▶

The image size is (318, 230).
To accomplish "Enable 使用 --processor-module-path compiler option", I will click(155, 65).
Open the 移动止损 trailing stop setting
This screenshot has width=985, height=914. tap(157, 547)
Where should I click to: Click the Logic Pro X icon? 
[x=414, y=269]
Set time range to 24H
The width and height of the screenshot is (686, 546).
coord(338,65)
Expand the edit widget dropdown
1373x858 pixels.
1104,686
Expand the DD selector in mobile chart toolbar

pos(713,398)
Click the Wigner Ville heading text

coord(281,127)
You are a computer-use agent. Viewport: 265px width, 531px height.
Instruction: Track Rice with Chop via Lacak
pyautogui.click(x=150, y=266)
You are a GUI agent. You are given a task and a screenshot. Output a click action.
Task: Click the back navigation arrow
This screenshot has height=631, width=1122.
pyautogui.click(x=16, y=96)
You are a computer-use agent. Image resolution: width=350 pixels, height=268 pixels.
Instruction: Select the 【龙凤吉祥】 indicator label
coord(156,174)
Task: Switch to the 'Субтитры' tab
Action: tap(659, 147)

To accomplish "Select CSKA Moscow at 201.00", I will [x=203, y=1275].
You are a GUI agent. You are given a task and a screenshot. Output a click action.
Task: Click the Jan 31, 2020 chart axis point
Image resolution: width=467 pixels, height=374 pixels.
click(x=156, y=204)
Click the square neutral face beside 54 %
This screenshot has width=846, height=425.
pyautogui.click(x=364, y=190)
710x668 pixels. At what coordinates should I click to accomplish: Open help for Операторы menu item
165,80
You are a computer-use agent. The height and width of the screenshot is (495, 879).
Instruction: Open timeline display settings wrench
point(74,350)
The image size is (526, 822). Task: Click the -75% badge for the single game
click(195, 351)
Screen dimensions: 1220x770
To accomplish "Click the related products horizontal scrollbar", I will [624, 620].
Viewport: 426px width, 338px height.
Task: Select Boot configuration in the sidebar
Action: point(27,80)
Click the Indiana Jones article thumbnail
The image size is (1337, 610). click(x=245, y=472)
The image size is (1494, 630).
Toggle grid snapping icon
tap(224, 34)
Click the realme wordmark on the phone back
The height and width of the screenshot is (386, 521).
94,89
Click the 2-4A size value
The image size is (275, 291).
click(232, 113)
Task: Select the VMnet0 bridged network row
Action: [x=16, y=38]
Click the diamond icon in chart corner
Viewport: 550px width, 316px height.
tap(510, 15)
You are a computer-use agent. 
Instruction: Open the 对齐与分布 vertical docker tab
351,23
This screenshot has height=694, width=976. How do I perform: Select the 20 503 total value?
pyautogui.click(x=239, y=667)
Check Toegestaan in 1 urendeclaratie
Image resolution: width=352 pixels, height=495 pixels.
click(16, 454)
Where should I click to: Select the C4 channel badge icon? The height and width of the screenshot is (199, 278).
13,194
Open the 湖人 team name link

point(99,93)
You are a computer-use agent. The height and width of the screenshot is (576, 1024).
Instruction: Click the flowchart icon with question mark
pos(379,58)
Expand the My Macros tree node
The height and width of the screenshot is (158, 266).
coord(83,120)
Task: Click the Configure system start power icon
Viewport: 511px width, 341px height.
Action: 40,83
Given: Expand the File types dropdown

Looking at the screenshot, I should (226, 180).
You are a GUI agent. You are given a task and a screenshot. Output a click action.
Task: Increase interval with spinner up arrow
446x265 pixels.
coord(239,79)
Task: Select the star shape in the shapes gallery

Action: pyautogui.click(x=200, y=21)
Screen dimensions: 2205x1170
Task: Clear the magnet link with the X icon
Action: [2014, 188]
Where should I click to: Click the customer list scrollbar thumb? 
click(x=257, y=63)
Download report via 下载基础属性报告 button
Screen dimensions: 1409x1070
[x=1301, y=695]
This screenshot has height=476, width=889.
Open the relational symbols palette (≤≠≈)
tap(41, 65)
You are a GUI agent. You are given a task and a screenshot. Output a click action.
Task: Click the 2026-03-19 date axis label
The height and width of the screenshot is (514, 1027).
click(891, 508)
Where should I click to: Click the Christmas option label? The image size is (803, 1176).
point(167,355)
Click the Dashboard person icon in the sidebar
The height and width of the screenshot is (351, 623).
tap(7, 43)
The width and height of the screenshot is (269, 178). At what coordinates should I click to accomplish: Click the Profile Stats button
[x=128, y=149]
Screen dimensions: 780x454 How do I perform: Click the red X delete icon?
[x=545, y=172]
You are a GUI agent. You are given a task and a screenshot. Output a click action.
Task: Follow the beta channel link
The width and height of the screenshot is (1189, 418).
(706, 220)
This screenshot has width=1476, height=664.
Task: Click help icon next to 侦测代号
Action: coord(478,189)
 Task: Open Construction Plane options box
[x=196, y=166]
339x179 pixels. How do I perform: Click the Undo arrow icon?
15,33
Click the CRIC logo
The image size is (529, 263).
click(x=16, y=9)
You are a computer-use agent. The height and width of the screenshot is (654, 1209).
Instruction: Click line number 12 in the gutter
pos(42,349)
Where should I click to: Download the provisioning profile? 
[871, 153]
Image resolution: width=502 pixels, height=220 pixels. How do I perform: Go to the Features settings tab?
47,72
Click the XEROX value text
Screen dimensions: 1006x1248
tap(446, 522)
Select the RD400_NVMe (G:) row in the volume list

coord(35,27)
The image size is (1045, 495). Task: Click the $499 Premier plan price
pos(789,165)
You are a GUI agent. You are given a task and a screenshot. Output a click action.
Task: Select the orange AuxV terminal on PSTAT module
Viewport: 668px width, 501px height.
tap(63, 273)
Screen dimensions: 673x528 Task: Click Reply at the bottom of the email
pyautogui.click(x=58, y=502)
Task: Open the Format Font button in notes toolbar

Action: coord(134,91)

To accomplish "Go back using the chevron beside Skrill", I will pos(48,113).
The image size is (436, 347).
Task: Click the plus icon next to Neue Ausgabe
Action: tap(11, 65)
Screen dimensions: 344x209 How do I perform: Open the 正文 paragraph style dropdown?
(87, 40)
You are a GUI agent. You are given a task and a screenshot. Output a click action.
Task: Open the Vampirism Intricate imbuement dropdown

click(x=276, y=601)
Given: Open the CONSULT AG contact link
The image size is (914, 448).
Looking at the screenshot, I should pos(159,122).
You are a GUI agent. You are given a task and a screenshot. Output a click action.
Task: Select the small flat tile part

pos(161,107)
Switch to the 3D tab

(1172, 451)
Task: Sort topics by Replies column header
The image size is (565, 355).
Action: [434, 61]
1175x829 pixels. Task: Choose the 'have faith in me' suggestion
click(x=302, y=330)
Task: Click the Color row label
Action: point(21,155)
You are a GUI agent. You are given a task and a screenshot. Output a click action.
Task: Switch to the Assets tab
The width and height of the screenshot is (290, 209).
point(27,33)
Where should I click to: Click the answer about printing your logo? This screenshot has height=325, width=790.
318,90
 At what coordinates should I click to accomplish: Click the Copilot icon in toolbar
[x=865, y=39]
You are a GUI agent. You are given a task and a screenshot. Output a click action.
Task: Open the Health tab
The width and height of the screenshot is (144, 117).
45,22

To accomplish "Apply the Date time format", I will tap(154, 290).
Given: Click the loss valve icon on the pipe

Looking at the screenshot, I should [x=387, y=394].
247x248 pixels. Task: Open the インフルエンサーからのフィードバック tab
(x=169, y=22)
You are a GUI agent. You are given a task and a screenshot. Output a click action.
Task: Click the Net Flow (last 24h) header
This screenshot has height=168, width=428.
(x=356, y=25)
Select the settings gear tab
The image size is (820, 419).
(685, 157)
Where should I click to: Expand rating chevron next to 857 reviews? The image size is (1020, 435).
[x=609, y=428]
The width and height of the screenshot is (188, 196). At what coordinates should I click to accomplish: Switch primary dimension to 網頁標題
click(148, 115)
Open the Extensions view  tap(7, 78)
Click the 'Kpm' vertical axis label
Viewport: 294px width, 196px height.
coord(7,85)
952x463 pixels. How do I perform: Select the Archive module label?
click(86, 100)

◀

◆ **Problem to work on**
Write down again the exact lines running from the beginning of the data to the line containing "Task: Click the back navigation arrow", with both ends included.

◆ **Answer section**
The image size is (318, 230).
To accomplish "Enable 使用 --processor-module-path compiler option", I will click(155, 65).
Open the 移动止损 trailing stop setting
This screenshot has width=985, height=914. tap(157, 547)
Where should I click to: Click the Logic Pro X icon? 
[x=414, y=269]
Set time range to 24H
The width and height of the screenshot is (686, 546).
coord(338,65)
Expand the edit widget dropdown
1373x858 pixels.
1104,686
Expand the DD selector in mobile chart toolbar

pos(713,398)
Click the Wigner Ville heading text

coord(281,127)
You are a computer-use agent. Viewport: 265px width, 531px height.
Instruction: Track Rice with Chop via Lacak
pyautogui.click(x=150, y=266)
You are a GUI agent. You are given a task and a screenshot. Output a click action.
Task: Click the back navigation arrow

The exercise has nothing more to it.